Well, since you're asking BG instead of him ("You would tell me if I were high-maintenance, right? I mean, you would let me know if it started to feel like I was badgering you, right? 'Cause I'd really hate to think that you're sitting there thinking I'm high-maintenance when all I really want is to make sure I'm not being annoying. So you would tell me, right? Right?..."), you're probably in pretty good shape to begin with.

But while we're here, let's try to amplify the "context," as discussed briefly above. You might worry that you sound naggy/girly, but arguably, you have no idea how he would hear such things. For example, well, look how "well" your last boyfriend "trained" you. What about this guy's GF-1? Maybe she was a prickly Porcupina who skewered any attempt at sweetness, so he "learned" to hold back. Maybe she was the girl in the first paragraph, in which case you are either (a) by comparison, a breath of low-maint air no matter what you do, or (b) in trouble, as he's primed to prick back at the slightest hint of "that again." Hmm!

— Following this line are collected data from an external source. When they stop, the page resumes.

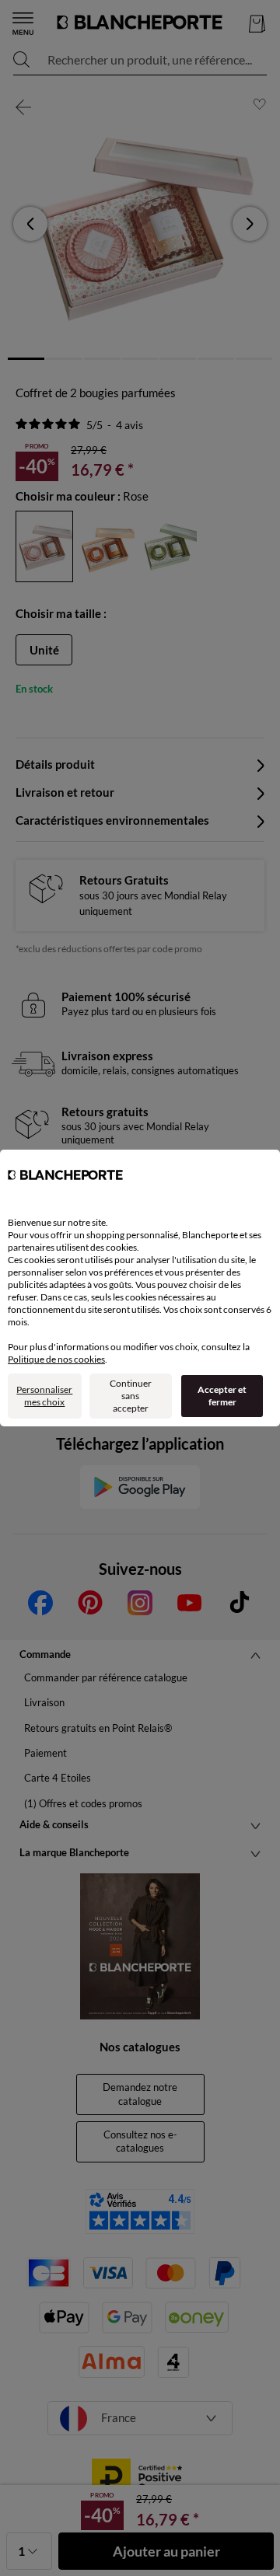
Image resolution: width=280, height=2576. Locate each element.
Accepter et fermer (222, 1396)
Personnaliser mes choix (44, 1396)
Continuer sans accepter (131, 1395)
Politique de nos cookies (56, 1359)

Don't know if that's reassuring or terrifying, but the point is, he's gonna react how he's gonna react all by himself.

That said, Georgia, humans are insecure and high-maintenance. We are. (Remember, BG was bone-crushingly jealous of her BF-2's crush on Benazir Bhutto. Fortunately it wasn't that hard to keep them apart.) Even the cold distant fishies among us are just the preemptive "Other humans can't breathe in water! I'll be safe here!" version of same. It's just that some of us are better than others at letting our superegos muffle our whiny ids. And telling the difference among (to partner) "Um, it's more important for you to rub my feet than it is for you watch that documentary about the leadership of India in the 20th century" and (to self) "Um, it's more important for you to rub my feet than it is for you watch that documentary about the leadership of India in the 20th century," and (to self) "I am actually not being treated like the The Bomb that I am." ("Or, at least, sometimes I don't feel like I am, so -- note to self -- let's get to the bottom of that.")

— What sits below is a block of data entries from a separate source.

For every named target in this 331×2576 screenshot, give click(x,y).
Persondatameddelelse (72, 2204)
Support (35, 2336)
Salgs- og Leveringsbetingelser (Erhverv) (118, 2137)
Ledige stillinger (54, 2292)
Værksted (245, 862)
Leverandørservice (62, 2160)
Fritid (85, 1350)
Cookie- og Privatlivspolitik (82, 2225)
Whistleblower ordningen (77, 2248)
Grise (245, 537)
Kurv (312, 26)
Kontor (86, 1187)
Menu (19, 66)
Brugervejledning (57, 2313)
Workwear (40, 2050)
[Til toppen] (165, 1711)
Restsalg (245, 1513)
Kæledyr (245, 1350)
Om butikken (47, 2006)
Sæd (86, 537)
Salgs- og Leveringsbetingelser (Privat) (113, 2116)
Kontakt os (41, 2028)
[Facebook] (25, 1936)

That parenthetical statement is actually not so parenthetical. Ask him questions about him, and about you, plural. Like -- this is going to sound a little dorky, but you'll know what I mean -- "Hey, are there ways we could bring back some of that giddiness from month M-5? What think?" Or "Let's figure out some ways for us to spend the night and get to work on time. What say?" That kind of thing. Not that anyone should walk on eggshells in that "Don't bother Daddy when he's in the den" sort of way, but hey, if you can't get something going this way in the first place, then, well ... see "The Bomb," above.

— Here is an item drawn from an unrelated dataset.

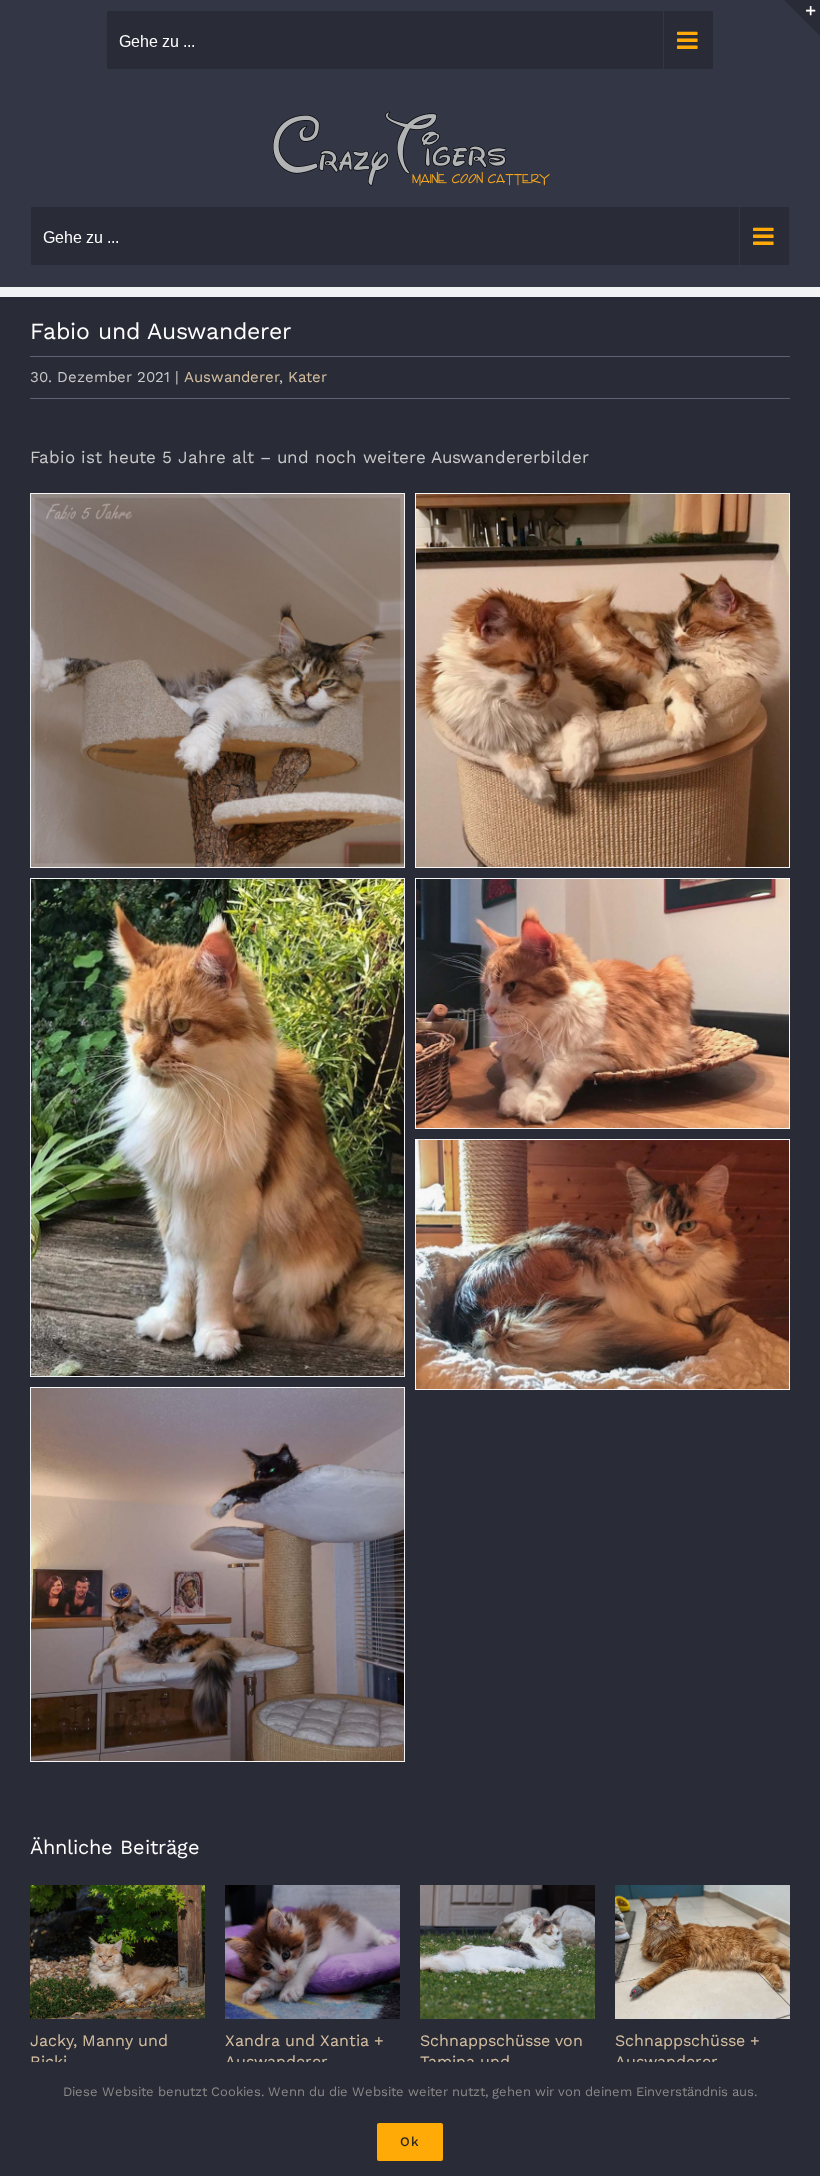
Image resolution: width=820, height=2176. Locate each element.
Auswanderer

'Cause Georgia, well, it's not like you're on the Breakup List or anything. But BG can't help but observe that your description of your relationship -- though the elements you cite are key -- has all the romance of a Secured Transaction UCC Article 9 filing. I don't know, maybe I'm reading too much (little) in here. But heck, maybe you are being too careful. Maybe what you really want to say is, "Dammit, adore me or else!" And be willing to act on the "else." Not because he's been "bad," but maybe because "it's" not there? I mean, there's worth-it work, for sure sure sure. But it must grow from bottom-line commitment and passion and legit challenge (e.g. lawyers'/law school schedules), not float in indifference. (I'm honestly not sure which this is; forgive me if I'm way off. Just (all of you) remember that leaving when you know you need to is really low-maintenance.)

Breakup Girl

PS: CJanelleS, this is also a shoutout to you. I'm tired of your doing all the work.